◆ **Task prompt**:
Make the copy match the entries below exactly, with no pictures carried over.

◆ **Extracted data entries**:
========

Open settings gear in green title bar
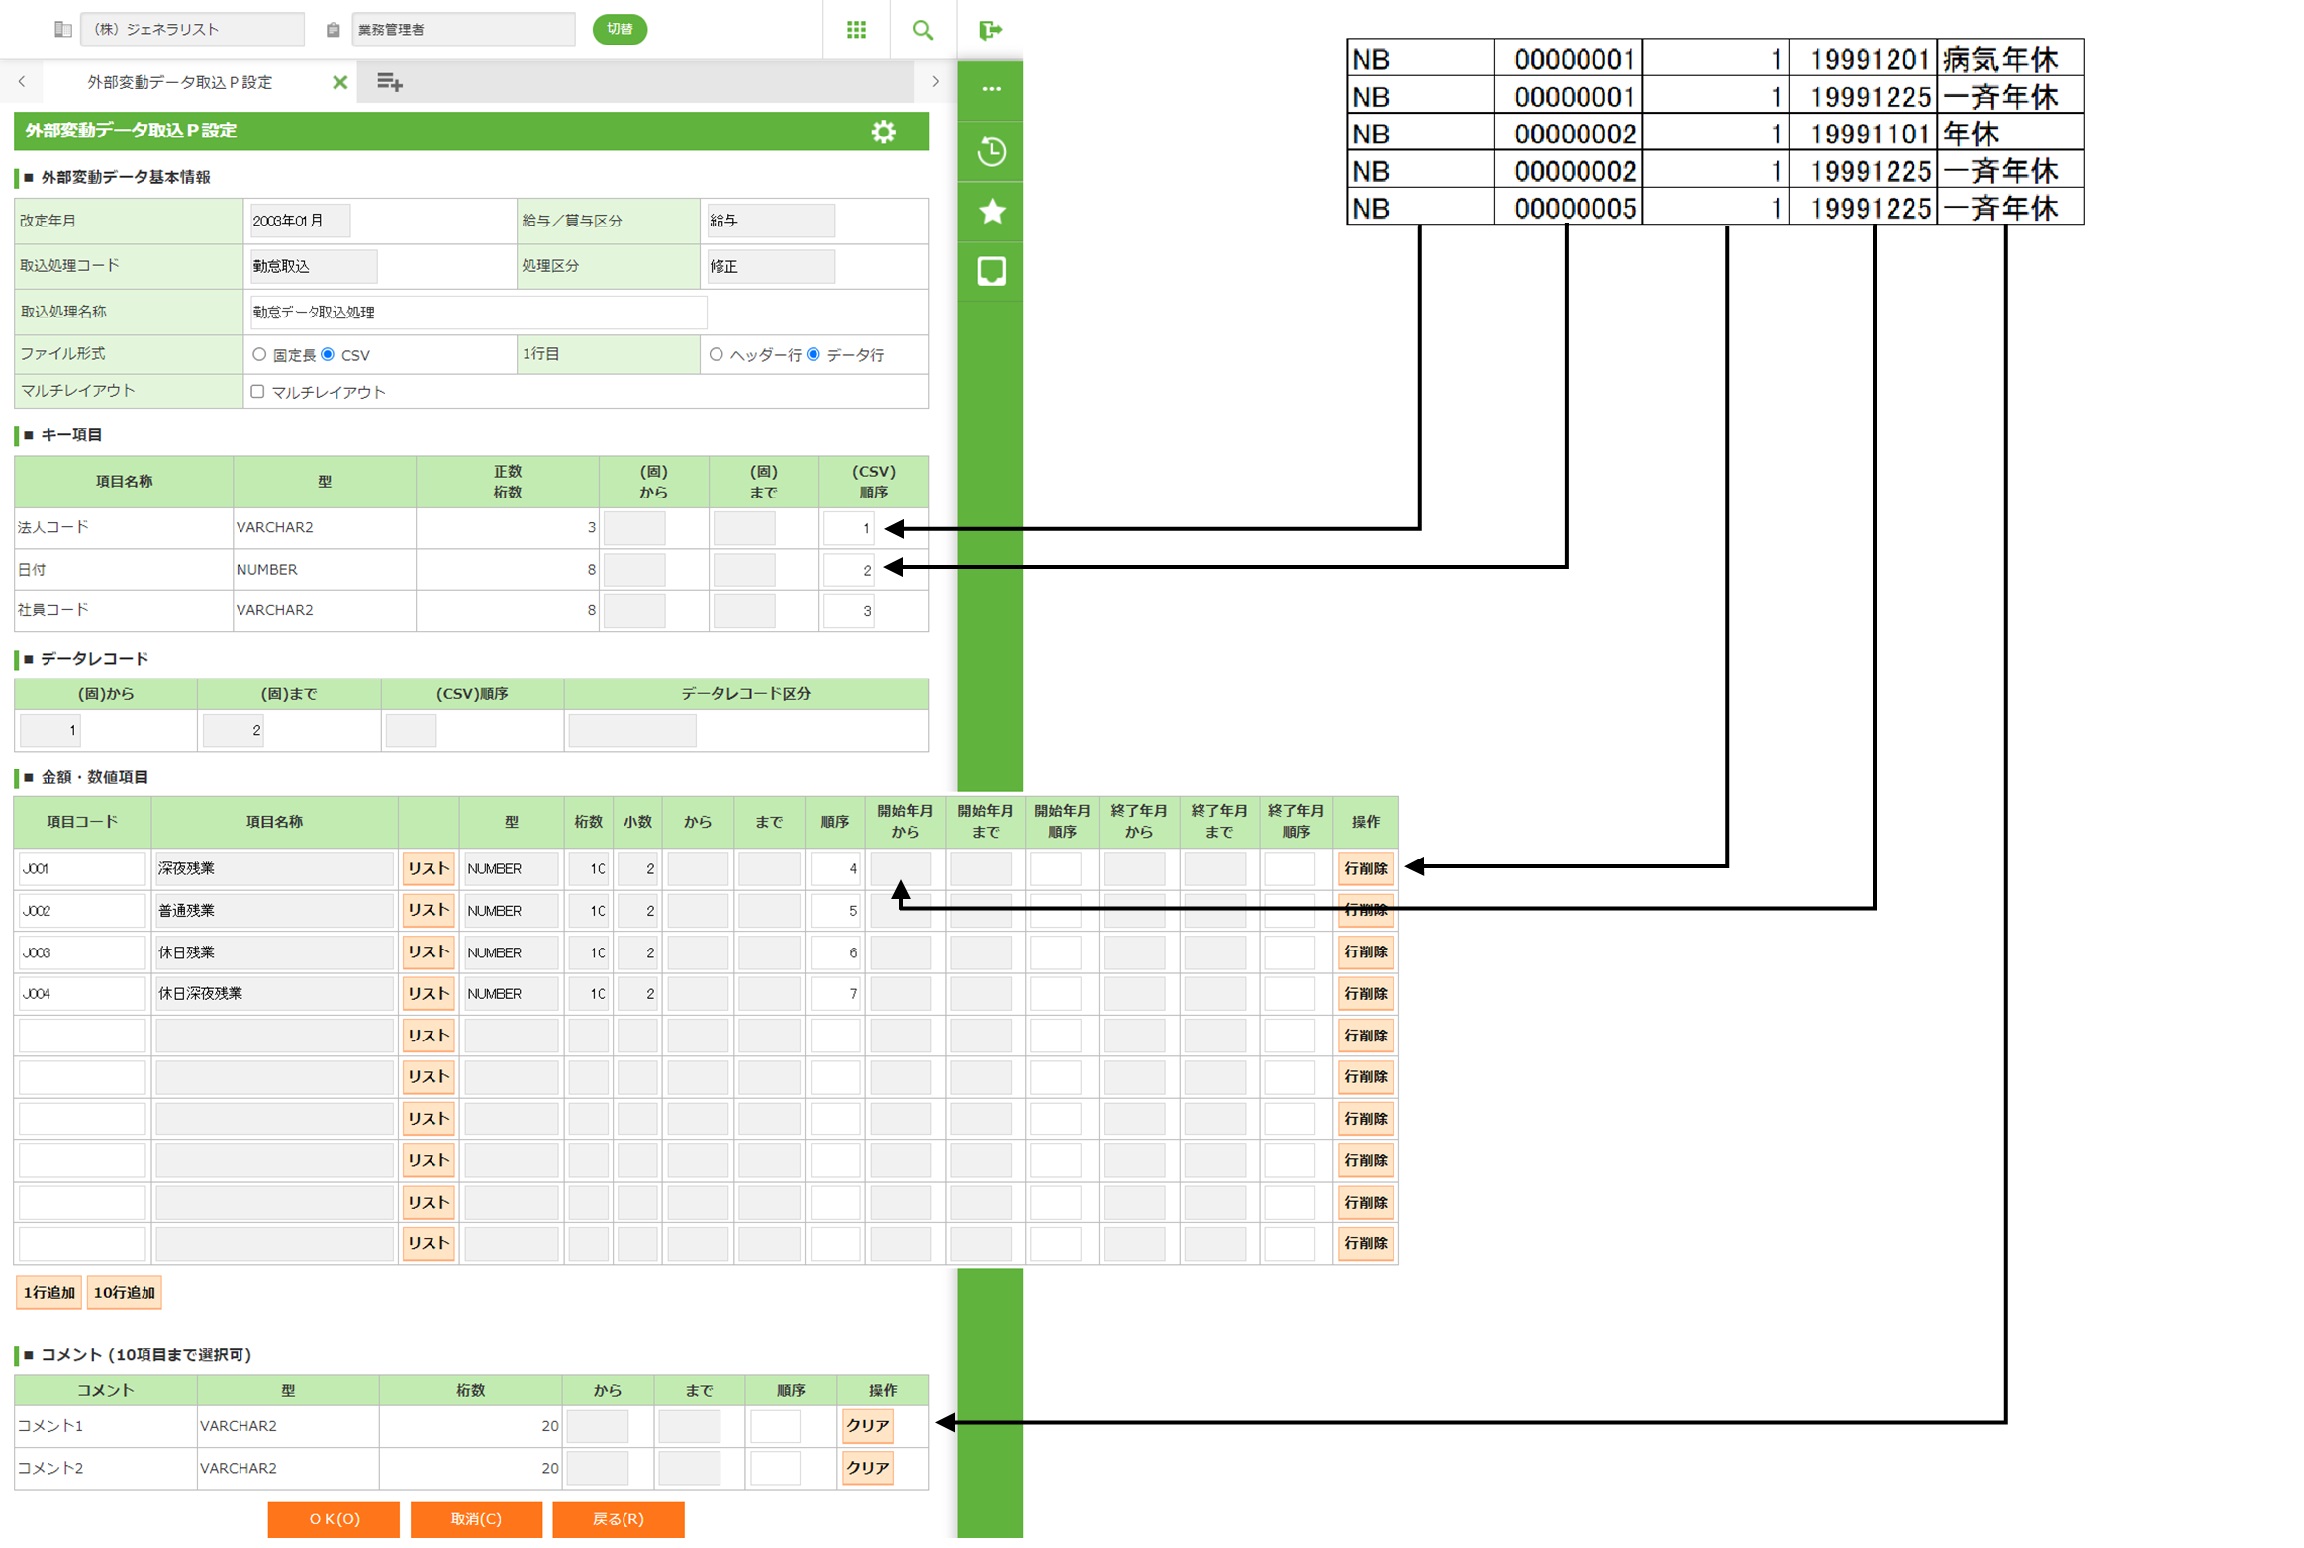The width and height of the screenshot is (2304, 1548). 883,131
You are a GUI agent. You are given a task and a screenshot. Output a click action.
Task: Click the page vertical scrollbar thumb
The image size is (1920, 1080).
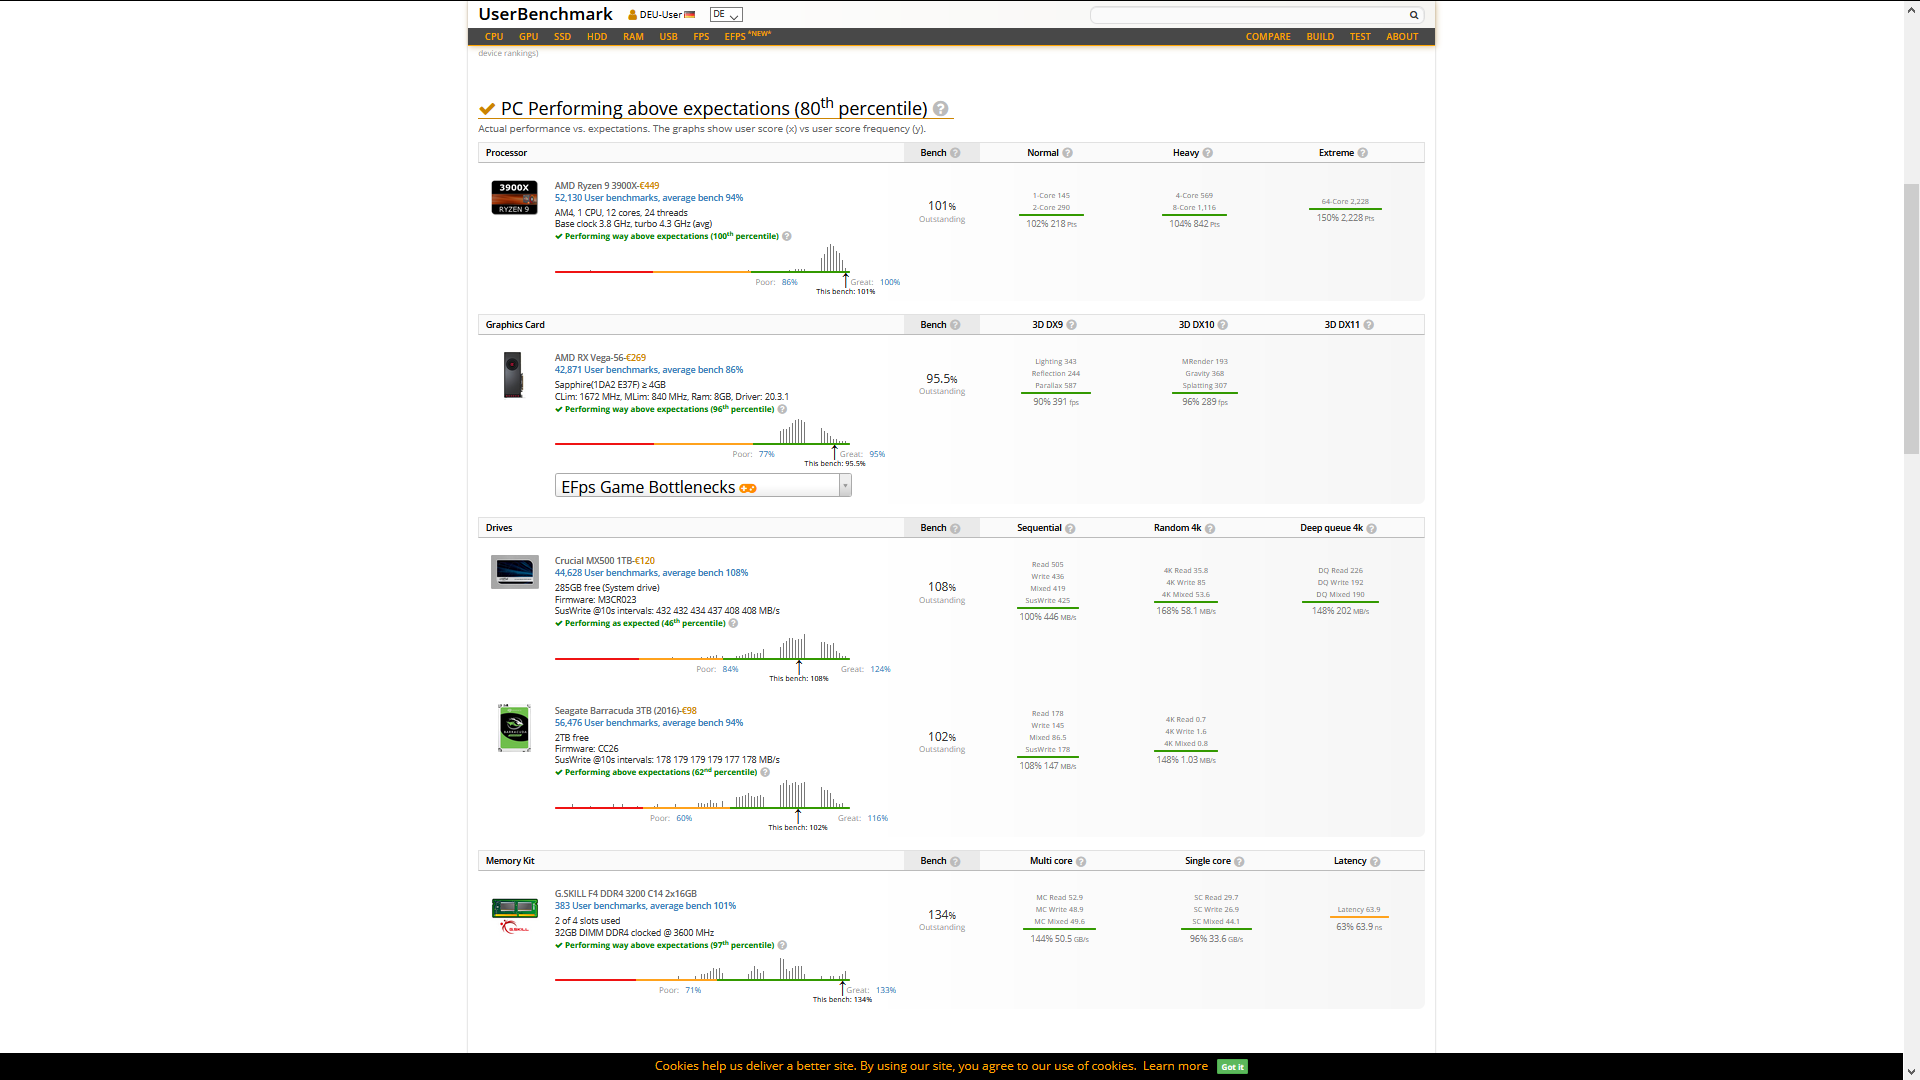click(x=1911, y=318)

========

◆ **Task answer**:
Open settings gear in green title bar
The width and height of the screenshot is (2304, 1548). 883,131
You are a GUI agent. You are given a task and a screenshot. Output a click action.
Task: Click the page vertical scrollbar thumb
The image size is (1920, 1080).
click(x=1911, y=318)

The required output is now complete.